Rant continues from last night, but no suicidality

Rant continues from last night, but no suicidality

I didn’t fall asleep until around 0300, woke up around 0630, and then finally at 0930 I gave up. It was a really bad night with side effects and pain. My arms and legs felt like they were being stretched. The spasticity was incredible. But luckily the Ativan did its magic and I got some relief. Too bad it also didn’t knock me out. The ball game ended around 0230. I figured I might as well listen to the game as I was up and they were playing extra innings in an already delayed game. We lost because an ineffective relief pitcher likes to give up homeruns. Every single time this guy is up, he gives up a homerun. Soon as he was called in with two men on you knew the game was over. I got pissed off but what can you do really. I sent some obnoxious tweets about the game, least I think I did. I was tweeting most of the night, either on my phone or on my computer.
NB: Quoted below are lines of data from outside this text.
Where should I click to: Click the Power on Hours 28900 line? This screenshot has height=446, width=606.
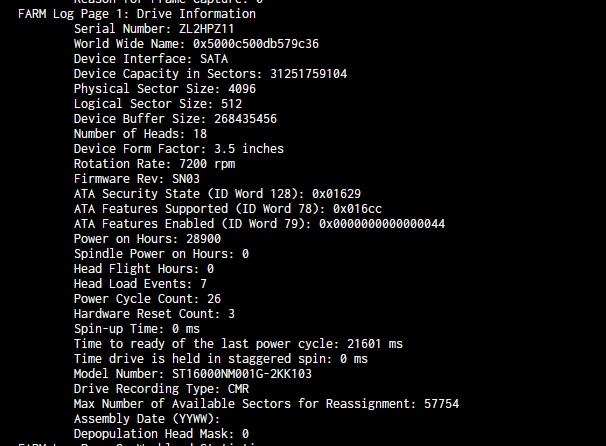[147, 239]
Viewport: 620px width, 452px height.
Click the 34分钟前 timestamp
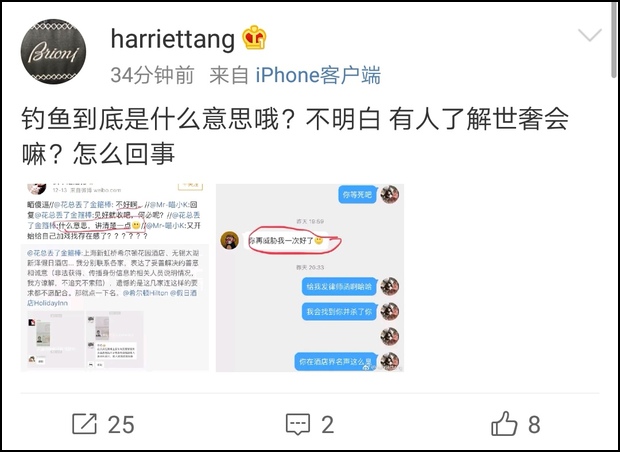pos(152,75)
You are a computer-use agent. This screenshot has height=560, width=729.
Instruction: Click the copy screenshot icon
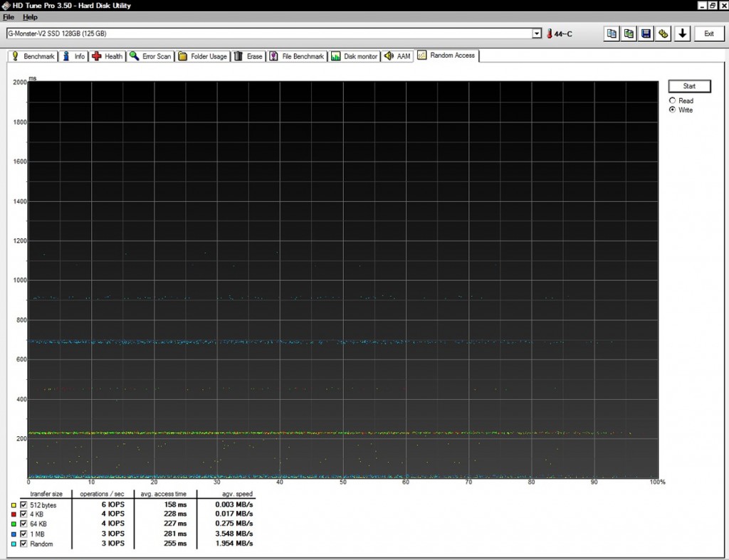pyautogui.click(x=629, y=33)
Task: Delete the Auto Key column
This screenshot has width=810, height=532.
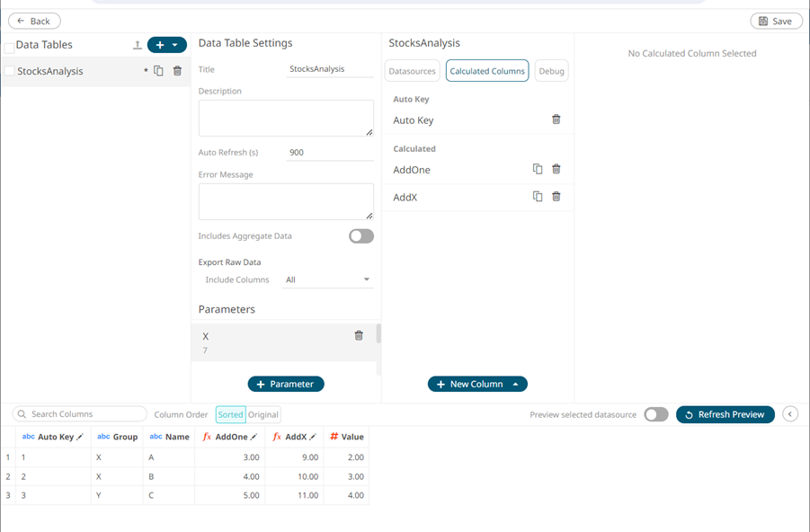Action: (x=556, y=120)

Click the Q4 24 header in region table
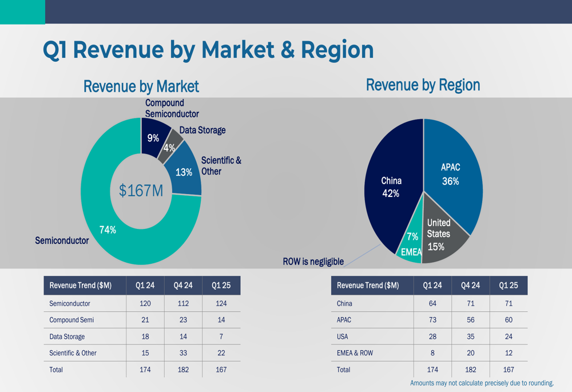pyautogui.click(x=471, y=286)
Had therapy today and my therapist was in more of a talking mood than I was. I couldn’t get a word in edgewise. That really pissed me off. I wanted to talk about stuff, like my suicidality going on hiatus, but never really got the chance. Last night is usually a night where the demons come out and I become really suicidal but I never did. I don’t know why that is. It is strange to me. I am not saying I would have ended my life last night, but I am just wondering where the suicidality went. It was like the furthest thing from my mind. Maybe my coping strategies have improved around my physical pain. I certainly wasn’t feeling psychache, or psychological pain, last night, not even in the wee hours of the morning. I wasn’t hopeless about my situation and I think that is a key component. If I felt like the spasticity was going to go on forever or that the physical pain was unbearable, I think I might have become suicidal.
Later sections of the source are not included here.